What needs to be done — Please retype each record exactly as it stands below.

Dataset content —
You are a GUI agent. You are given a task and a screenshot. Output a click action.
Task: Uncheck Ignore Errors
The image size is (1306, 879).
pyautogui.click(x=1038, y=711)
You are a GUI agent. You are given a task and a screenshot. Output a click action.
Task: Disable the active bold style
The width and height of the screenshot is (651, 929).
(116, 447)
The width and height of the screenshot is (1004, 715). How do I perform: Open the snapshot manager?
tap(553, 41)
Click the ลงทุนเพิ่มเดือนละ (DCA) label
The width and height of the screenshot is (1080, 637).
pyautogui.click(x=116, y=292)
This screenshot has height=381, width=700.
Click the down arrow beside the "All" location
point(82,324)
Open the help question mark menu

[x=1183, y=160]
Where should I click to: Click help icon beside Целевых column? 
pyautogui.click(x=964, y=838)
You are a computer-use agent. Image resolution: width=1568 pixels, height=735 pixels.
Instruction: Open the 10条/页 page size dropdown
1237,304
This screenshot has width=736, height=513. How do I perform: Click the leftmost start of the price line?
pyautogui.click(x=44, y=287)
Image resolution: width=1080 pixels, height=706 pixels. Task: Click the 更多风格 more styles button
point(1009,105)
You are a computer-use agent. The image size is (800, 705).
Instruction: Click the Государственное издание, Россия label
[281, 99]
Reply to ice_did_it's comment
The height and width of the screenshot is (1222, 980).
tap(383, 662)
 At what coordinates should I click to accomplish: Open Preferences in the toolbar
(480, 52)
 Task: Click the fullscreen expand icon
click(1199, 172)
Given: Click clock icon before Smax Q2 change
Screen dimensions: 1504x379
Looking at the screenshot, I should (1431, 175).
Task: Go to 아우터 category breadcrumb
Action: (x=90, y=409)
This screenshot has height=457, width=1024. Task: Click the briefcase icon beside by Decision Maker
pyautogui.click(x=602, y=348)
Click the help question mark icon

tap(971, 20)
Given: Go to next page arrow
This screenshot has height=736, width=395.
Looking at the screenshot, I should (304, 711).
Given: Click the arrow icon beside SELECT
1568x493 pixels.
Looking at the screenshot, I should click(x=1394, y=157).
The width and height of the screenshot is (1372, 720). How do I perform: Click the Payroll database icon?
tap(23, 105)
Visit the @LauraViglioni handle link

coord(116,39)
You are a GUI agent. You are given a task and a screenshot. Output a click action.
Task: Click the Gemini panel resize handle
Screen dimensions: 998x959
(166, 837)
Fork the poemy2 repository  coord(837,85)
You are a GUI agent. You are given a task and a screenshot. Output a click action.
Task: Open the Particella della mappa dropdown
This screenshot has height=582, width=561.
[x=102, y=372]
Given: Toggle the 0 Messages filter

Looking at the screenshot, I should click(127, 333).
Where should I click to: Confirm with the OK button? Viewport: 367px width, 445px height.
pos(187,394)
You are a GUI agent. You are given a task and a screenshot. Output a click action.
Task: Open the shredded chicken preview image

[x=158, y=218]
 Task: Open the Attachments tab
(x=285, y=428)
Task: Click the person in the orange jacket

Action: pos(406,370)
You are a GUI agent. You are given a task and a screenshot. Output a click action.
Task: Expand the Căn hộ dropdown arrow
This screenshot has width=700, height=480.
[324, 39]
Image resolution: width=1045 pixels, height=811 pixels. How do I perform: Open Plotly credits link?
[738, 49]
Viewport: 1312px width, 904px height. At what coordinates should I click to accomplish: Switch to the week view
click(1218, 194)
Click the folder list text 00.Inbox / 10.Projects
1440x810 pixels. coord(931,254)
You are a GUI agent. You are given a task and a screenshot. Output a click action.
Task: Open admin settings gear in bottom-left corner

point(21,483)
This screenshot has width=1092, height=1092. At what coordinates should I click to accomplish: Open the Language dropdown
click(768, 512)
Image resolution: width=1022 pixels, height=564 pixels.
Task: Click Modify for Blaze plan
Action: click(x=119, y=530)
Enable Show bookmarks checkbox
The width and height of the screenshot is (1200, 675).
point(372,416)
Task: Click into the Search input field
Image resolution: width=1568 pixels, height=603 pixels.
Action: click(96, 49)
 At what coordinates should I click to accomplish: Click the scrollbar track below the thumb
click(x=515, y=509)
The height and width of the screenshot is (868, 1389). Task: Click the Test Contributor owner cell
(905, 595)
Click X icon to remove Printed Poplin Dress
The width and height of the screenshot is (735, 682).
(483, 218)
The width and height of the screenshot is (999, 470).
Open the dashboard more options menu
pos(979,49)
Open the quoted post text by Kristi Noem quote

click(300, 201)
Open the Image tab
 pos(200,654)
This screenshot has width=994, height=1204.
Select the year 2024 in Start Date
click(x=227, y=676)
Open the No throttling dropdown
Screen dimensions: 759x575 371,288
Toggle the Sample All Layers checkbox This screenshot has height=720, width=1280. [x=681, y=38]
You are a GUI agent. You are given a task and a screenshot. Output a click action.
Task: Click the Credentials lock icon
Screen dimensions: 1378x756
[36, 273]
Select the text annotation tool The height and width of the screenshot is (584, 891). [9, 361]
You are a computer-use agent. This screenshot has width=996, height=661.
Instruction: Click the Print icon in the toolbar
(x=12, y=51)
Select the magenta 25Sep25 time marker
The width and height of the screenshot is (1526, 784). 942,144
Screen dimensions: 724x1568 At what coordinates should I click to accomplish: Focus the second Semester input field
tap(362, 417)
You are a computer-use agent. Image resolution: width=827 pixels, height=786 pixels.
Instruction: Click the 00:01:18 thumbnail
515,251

Result of the task —
You are a GUI agent. You are given a task and a screenshot. Output a click action.
Task: Uncheck Ignore Errors
The image size is (1306, 879).
pyautogui.click(x=1038, y=711)
You are a GUI agent. You are given a task and a screenshot. Output a click action.
Task: Disable the active bold style
The width and height of the screenshot is (651, 929).
(116, 447)
The width and height of the screenshot is (1004, 715). How do I perform: Open the snapshot manager?
tap(553, 41)
Click the ลงทุนเพิ่มเดือนละ (DCA) label
The width and height of the screenshot is (1080, 637).
pyautogui.click(x=116, y=292)
This screenshot has height=381, width=700.
Click the down arrow beside the "All" location
point(82,324)
Open the help question mark menu

[x=1183, y=160]
Where should I click to: Click help icon beside Целевых column? 
pyautogui.click(x=964, y=838)
You are a computer-use agent. Image resolution: width=1568 pixels, height=735 pixels.
Instruction: Open the 10条/页 page size dropdown
1237,304
This screenshot has width=736, height=513. How do I perform: Click the leftmost start of the price line?
pyautogui.click(x=44, y=287)
Image resolution: width=1080 pixels, height=706 pixels. Task: Click the 更多风格 more styles button
point(1009,105)
You are a computer-use agent. The image size is (800, 705).
Instruction: Click the Государственное издание, Россия label
[281, 99]
Reply to ice_did_it's comment
The height and width of the screenshot is (1222, 980).
tap(383, 662)
 At what coordinates should I click to accomplish: Open Preferences in the toolbar
(480, 52)
 Task: Click the fullscreen expand icon
click(1199, 172)
Given: Click clock icon before Smax Q2 change
Screen dimensions: 1504x379
Looking at the screenshot, I should (1431, 175).
Task: Go to 아우터 category breadcrumb
Action: (x=90, y=409)
This screenshot has height=457, width=1024. Task: Click the briefcase icon beside by Decision Maker
pyautogui.click(x=602, y=348)
Click the help question mark icon

tap(971, 20)
Given: Go to next page arrow
This screenshot has height=736, width=395.
Looking at the screenshot, I should (304, 711).
Given: Click the arrow icon beside SELECT
1568x493 pixels.
Looking at the screenshot, I should click(x=1394, y=157).
The width and height of the screenshot is (1372, 720). How do I perform: Click the Payroll database icon?
tap(23, 105)
Visit the @LauraViglioni handle link

coord(116,39)
You are a GUI agent. You are given a task and a screenshot. Output a click action.
Task: Click the Gemini panel resize handle
Screen dimensions: 998x959
(166, 837)
Fork the poemy2 repository  coord(837,85)
You are a GUI agent. You are given a task and a screenshot. Output a click action.
Task: Open the Particella della mappa dropdown
This screenshot has height=582, width=561.
[x=102, y=372]
Given: Toggle the 0 Messages filter

Looking at the screenshot, I should click(127, 333).
Where should I click to: Confirm with the OK button? Viewport: 367px width, 445px height.
pos(187,394)
You are a GUI agent. You are given a task and a screenshot. Output a click action.
Task: Open the shredded chicken preview image

[x=158, y=218]
 Task: Open the Attachments tab
(x=285, y=428)
Task: Click the person in the orange jacket

Action: pos(406,370)
You are a GUI agent. You are given a task and a screenshot. Output a click action.
Task: Expand the Căn hộ dropdown arrow
This screenshot has width=700, height=480.
[324, 39]
Image resolution: width=1045 pixels, height=811 pixels. How do I perform: Open Plotly credits link?
[738, 49]
Viewport: 1312px width, 904px height. At what coordinates should I click to accomplish: Switch to the week view
click(1218, 194)
Click the folder list text 00.Inbox / 10.Projects
1440x810 pixels. coord(931,254)
You are a GUI agent. You are given a task and a screenshot. Output a click action.
Task: Open admin settings gear in bottom-left corner

point(21,483)
This screenshot has width=1092, height=1092. At what coordinates should I click to accomplish: Open the Language dropdown
click(768, 512)
Image resolution: width=1022 pixels, height=564 pixels.
Task: Click Modify for Blaze plan
Action: click(x=119, y=530)
Enable Show bookmarks checkbox
The width and height of the screenshot is (1200, 675).
point(372,416)
Task: Click into the Search input field
Image resolution: width=1568 pixels, height=603 pixels.
Action: click(96, 49)
 At what coordinates should I click to accomplish: Click the scrollbar track below the thumb
click(x=515, y=509)
The height and width of the screenshot is (868, 1389). Task: Click the Test Contributor owner cell
(905, 595)
Click X icon to remove Printed Poplin Dress
The width and height of the screenshot is (735, 682).
(483, 218)
The width and height of the screenshot is (999, 470).
Open the dashboard more options menu
pos(979,49)
Open the quoted post text by Kristi Noem quote

click(300, 201)
Open the Image tab
 pos(200,654)
This screenshot has width=994, height=1204.
Select the year 2024 in Start Date
click(x=227, y=676)
Open the No throttling dropdown
Screen dimensions: 759x575 371,288
Toggle the Sample All Layers checkbox This screenshot has height=720, width=1280. [x=681, y=38]
You are a GUI agent. You are given a task and a screenshot. Output a click action.
Task: Click the Credentials lock icon
Screen dimensions: 1378x756
[36, 273]
Select the text annotation tool The height and width of the screenshot is (584, 891). [9, 361]
You are a computer-use agent. This screenshot has width=996, height=661.
Instruction: Click the Print icon in the toolbar
(x=12, y=51)
Select the magenta 25Sep25 time marker
The width and height of the screenshot is (1526, 784). 942,144
Screen dimensions: 724x1568 At what coordinates should I click to accomplish: Focus the second Semester input field
tap(362, 417)
You are a computer-use agent. Image resolution: width=827 pixels, height=786 pixels.
Instruction: Click the 00:01:18 thumbnail
515,251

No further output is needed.